Google is disputing a lawsuit brought by UK-based Apple users whose browser habits were slurped – without permission – by the ad giant. Mountain View claims that Britain's data protection laws do not apply to it as British courts have "no jurisdiction" over the company.
Owners of Apple devices who used Cupertino's Safari browser between September 2011 and February 2012 have put in a claim contending that Google bypassed the surfing tool's security settings to plant a temporary cookie that skimmed information from them to personalise ads.
Fanbois in the US brought successful legal action against Google last year on the same grounds. The ads giant 'fessed up to the cookie gaffe early last year after a law student and security researcher spotted the flaw in the software. Mountain View subsequently removed the tracking code that had targeted Safari.
An investigation by the US Federal Trade Commission in August last year led to a measly $22.5m fine being dished out to Google for its privacy slip-up.
The case inspired a group of Brits to open proceedings against Google in the UK.
But Google continues to insist that alleged privacy breaches in Britain do not apply to the company because its software resides in California. It has further argued that any such lawsuit should not be heard in a UK court.
Its lawyers also claim that expectations of privacy and confidentiality while using a search engine were unrealistic and that an individuals' browsing habits should not be closely protected.

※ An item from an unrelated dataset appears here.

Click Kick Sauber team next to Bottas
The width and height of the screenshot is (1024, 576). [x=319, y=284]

One claimant in the UK case, the submission for which will be heard in October, claimed that Google was riding roughshod over Brits' rights online.
Judith Vidal-Hall said:
Google’s position on the law is the same as its position on tax: they will only play or pay on their home turf. What are they suggesting - that they will force Apple users whose privacy was violated to pay to travel to California to take action when they offer a service in this country on a .co.uk site? This matches their attitude to consumer privacy. They don’t respect it and they don’t consider themselves to be answerable to our laws on it.

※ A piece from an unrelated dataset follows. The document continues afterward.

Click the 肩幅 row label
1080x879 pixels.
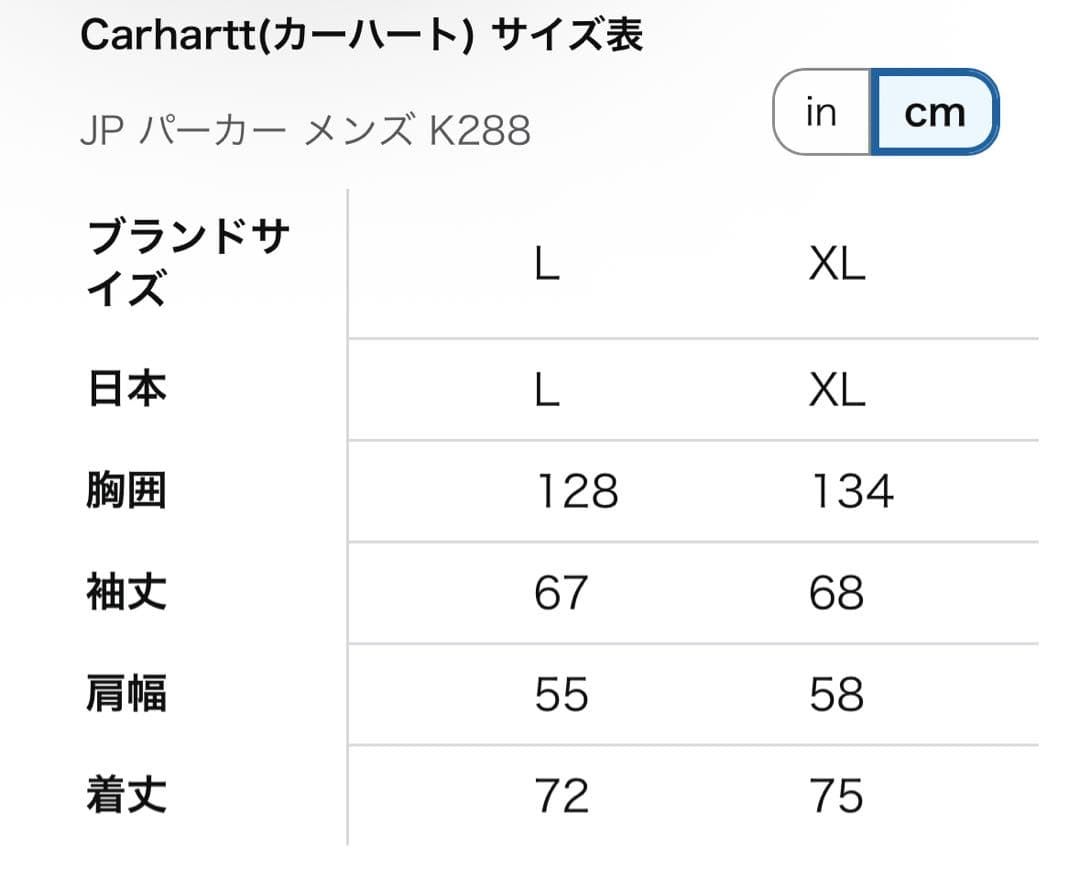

According to a statement from the law firm acting for the complainants - Olswang LLC - Google declined to be served the lawsuit in the UK, instead telling claimants to serve on the multinational in California.
Another claimant in the case, Marc Bradshaw, said it was "absurd" that such a civil case can't be brought against Google "which is operating in the UK and is even constructing a $1bn headquarters in London".
He added that "fines would be useless" given how much money Google earns and urged data watchdogs to "rein in" the company.
Google has been fighting many allegations of privacy intrusion in a variety of different cases across Europe over the course of the past few years. It has regularly claimed that it is not subject to European Union privacy law because its software is developed and based in the US.
Justice commissioner for the 28-member bloc, Viviane Reding, told your correspondent in 2010 that soon the likes of Google and other US-based internet companies would no longer be able to shy away from EU legislation. Reding's proposed data protection bill is currently being scrutinised by the European Parliament.
"The [planned] law is for everyone who does business on the territory of Europe, whatever the origin of the business might be. So you cannot hide anymore by saying ‘I do not have my headquarters in Europe’," she said at the time.